* [PROBLEM TO SOLVE]: Output the entries from the line with "has width=2171, height=1708." up to and including the line with "point(1646,178)" as a JSON list of strings, one string per line, with blank lines omitted.

* [EXCERPTED DATA]:
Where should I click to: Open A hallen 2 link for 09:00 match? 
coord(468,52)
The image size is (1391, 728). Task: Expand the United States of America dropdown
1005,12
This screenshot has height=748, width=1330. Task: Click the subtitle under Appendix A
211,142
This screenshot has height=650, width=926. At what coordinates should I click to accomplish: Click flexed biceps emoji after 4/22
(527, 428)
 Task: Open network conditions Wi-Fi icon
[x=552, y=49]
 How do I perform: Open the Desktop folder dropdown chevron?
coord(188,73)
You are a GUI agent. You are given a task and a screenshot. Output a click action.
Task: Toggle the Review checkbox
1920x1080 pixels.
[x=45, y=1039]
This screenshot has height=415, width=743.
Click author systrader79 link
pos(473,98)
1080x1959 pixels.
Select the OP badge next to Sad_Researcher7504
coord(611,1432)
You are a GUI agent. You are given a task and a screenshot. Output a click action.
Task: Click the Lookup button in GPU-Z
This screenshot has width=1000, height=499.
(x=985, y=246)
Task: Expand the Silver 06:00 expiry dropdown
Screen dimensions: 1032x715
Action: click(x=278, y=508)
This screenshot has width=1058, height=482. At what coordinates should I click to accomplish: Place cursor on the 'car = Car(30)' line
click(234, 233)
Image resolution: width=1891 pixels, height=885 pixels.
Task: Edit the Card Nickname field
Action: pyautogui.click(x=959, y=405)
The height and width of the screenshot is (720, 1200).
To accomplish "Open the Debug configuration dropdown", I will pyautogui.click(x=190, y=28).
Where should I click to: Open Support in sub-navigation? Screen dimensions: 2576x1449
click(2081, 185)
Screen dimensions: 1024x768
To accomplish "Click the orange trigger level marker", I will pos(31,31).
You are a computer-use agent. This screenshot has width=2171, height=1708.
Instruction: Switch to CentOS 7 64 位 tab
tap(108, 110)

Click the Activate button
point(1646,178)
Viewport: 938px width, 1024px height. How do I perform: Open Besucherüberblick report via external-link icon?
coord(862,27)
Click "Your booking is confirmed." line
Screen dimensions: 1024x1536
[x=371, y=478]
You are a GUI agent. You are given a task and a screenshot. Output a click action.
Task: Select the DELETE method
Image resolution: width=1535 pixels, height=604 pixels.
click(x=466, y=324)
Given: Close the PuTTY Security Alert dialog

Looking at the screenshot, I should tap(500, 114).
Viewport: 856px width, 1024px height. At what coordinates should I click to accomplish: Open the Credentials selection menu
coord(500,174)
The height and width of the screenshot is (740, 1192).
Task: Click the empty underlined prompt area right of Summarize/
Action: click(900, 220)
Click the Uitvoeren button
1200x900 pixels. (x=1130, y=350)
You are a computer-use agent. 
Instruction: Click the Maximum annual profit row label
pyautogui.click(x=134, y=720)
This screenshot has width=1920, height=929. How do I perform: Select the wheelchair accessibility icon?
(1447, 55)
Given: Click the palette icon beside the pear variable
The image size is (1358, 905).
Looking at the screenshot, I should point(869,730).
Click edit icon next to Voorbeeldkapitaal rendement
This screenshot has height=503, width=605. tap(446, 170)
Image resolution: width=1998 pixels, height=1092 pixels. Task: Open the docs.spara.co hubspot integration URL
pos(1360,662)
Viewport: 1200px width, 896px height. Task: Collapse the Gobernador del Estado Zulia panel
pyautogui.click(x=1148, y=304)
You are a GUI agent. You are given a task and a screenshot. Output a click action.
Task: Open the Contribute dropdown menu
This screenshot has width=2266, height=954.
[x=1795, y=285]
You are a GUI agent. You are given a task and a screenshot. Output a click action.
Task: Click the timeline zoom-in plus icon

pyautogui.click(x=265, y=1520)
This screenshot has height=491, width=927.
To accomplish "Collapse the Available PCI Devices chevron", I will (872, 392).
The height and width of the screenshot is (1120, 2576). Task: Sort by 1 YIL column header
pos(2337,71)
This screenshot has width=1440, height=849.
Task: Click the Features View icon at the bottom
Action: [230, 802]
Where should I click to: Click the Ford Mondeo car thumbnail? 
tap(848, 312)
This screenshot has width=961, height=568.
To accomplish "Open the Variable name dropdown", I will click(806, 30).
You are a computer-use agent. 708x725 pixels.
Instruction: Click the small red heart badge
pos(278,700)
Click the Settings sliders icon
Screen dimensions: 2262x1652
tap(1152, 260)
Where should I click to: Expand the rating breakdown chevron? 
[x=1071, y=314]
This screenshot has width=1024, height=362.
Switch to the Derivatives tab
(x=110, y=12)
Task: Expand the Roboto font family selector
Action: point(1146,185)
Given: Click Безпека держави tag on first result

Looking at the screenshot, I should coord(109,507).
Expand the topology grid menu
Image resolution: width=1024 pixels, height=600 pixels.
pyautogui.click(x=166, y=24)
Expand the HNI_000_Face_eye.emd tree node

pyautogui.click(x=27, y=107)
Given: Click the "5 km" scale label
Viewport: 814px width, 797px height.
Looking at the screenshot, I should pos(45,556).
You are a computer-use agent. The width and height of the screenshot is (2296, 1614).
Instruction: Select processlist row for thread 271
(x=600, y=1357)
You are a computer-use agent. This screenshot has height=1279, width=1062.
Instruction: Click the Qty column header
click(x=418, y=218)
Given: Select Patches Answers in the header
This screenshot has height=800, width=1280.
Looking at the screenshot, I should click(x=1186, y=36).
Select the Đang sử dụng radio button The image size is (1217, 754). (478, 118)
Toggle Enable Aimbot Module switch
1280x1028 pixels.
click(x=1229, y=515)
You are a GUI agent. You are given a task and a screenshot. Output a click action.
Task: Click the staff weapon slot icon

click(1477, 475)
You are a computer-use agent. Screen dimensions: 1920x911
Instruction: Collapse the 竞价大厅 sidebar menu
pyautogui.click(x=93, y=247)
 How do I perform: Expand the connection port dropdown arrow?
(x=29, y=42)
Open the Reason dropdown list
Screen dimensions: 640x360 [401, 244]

* [THE OUTPUT]:
[
  "You are a computer-use agent. This screenshot has width=2171, height=1708.",
  "Instruction: Switch to CentOS 7 64 位 tab",
  "tap(108, 110)",
  "Click the Activate button",
  "point(1646,178)"
]